#### [TASK INSTRUCTIONS]
Each entry in the block below needs to be copied out exactly.

#### [DATA TO USE]
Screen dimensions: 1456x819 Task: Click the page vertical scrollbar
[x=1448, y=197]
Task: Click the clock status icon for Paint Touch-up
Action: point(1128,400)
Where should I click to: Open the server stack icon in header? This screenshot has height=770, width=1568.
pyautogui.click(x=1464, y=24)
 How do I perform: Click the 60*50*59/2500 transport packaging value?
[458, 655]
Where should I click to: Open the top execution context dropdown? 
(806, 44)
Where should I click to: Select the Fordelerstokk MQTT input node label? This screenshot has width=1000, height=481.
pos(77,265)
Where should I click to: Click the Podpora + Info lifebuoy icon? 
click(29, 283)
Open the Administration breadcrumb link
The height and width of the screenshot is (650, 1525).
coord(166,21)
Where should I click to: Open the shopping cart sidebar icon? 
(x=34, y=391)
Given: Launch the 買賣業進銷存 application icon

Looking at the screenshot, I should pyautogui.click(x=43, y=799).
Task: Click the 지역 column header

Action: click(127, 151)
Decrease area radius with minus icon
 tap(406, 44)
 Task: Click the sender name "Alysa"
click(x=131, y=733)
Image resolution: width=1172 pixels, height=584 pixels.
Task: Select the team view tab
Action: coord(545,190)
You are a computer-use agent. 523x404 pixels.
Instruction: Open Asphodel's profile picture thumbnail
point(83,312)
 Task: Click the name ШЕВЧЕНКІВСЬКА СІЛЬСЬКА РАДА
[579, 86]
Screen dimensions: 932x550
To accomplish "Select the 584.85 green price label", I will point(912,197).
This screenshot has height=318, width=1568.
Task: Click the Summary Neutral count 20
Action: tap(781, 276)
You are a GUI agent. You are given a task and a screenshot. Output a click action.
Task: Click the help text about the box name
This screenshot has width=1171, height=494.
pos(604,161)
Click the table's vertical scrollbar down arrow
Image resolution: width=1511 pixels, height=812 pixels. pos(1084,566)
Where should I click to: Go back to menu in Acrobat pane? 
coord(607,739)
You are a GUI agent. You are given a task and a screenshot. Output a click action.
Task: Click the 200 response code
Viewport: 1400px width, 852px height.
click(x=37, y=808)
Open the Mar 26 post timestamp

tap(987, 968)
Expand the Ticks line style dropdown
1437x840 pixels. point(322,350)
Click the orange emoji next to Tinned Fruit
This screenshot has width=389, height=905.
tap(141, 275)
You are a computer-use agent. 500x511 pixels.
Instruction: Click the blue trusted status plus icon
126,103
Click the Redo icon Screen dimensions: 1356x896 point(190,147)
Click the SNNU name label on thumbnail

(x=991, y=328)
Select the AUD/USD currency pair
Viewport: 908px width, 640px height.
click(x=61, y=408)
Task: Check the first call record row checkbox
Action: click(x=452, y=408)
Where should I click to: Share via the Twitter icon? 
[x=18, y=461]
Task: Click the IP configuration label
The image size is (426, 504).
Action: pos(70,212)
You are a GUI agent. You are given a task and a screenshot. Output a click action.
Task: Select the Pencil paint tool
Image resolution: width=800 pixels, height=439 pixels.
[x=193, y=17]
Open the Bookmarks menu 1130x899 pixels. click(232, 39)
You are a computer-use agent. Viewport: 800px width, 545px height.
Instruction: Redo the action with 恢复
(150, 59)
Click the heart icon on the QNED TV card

#### [RESULT FOR THIS TASK]
Screen dimensions: 1456x819 Task: Click the page vertical scrollbar
[x=1448, y=197]
Task: Click the clock status icon for Paint Touch-up
Action: point(1128,400)
Where should I click to: Open the server stack icon in header? This screenshot has height=770, width=1568.
pyautogui.click(x=1464, y=24)
 How do I perform: Click the 60*50*59/2500 transport packaging value?
[458, 655]
Where should I click to: Open the top execution context dropdown? 
(806, 44)
Where should I click to: Select the Fordelerstokk MQTT input node label? This screenshot has width=1000, height=481.
pos(77,265)
Where should I click to: Click the Podpora + Info lifebuoy icon? 
click(29, 283)
Open the Administration breadcrumb link
The height and width of the screenshot is (650, 1525).
coord(166,21)
Where should I click to: Open the shopping cart sidebar icon? 
(x=34, y=391)
Given: Launch the 買賣業進銷存 application icon

Looking at the screenshot, I should pyautogui.click(x=43, y=799).
Task: Click the 지역 column header

Action: click(127, 151)
Decrease area radius with minus icon
 tap(406, 44)
 Task: Click the sender name "Alysa"
click(x=131, y=733)
Image resolution: width=1172 pixels, height=584 pixels.
Task: Select the team view tab
Action: coord(545,190)
You are a computer-use agent. 523x404 pixels.
Instruction: Open Asphodel's profile picture thumbnail
point(83,312)
 Task: Click the name ШЕВЧЕНКІВСЬКА СІЛЬСЬКА РАДА
[579, 86]
Screen dimensions: 932x550
To accomplish "Select the 584.85 green price label", I will point(912,197).
This screenshot has height=318, width=1568.
Task: Click the Summary Neutral count 20
Action: tap(781, 276)
You are a GUI agent. You are given a task and a screenshot. Output a click action.
Task: Click the help text about the box name
This screenshot has width=1171, height=494.
pos(604,161)
Click the table's vertical scrollbar down arrow
Image resolution: width=1511 pixels, height=812 pixels. pos(1084,566)
Where should I click to: Go back to menu in Acrobat pane? 
coord(607,739)
You are a GUI agent. You are given a task and a screenshot. Output a click action.
Task: Click the 200 response code
Viewport: 1400px width, 852px height.
click(x=37, y=808)
Open the Mar 26 post timestamp

tap(987, 968)
Expand the Ticks line style dropdown
1437x840 pixels. point(322,350)
Click the orange emoji next to Tinned Fruit
This screenshot has width=389, height=905.
tap(141, 275)
You are a computer-use agent. 500x511 pixels.
Instruction: Click the blue trusted status plus icon
126,103
Click the Redo icon Screen dimensions: 1356x896 point(190,147)
Click the SNNU name label on thumbnail

(x=991, y=328)
Select the AUD/USD currency pair
Viewport: 908px width, 640px height.
click(x=61, y=408)
Task: Check the first call record row checkbox
Action: click(x=452, y=408)
Where should I click to: Share via the Twitter icon? 
[x=18, y=461]
Task: Click the IP configuration label
The image size is (426, 504).
Action: pos(70,212)
You are a GUI agent. You are given a task and a screenshot. Output a click action.
Task: Select the Pencil paint tool
Image resolution: width=800 pixels, height=439 pixels.
[x=193, y=17]
Open the Bookmarks menu 1130x899 pixels. click(232, 39)
You are a computer-use agent. Viewport: 800px width, 545px height.
Instruction: Redo the action with 恢复
(150, 59)
Click the heart icon on the QNED TV card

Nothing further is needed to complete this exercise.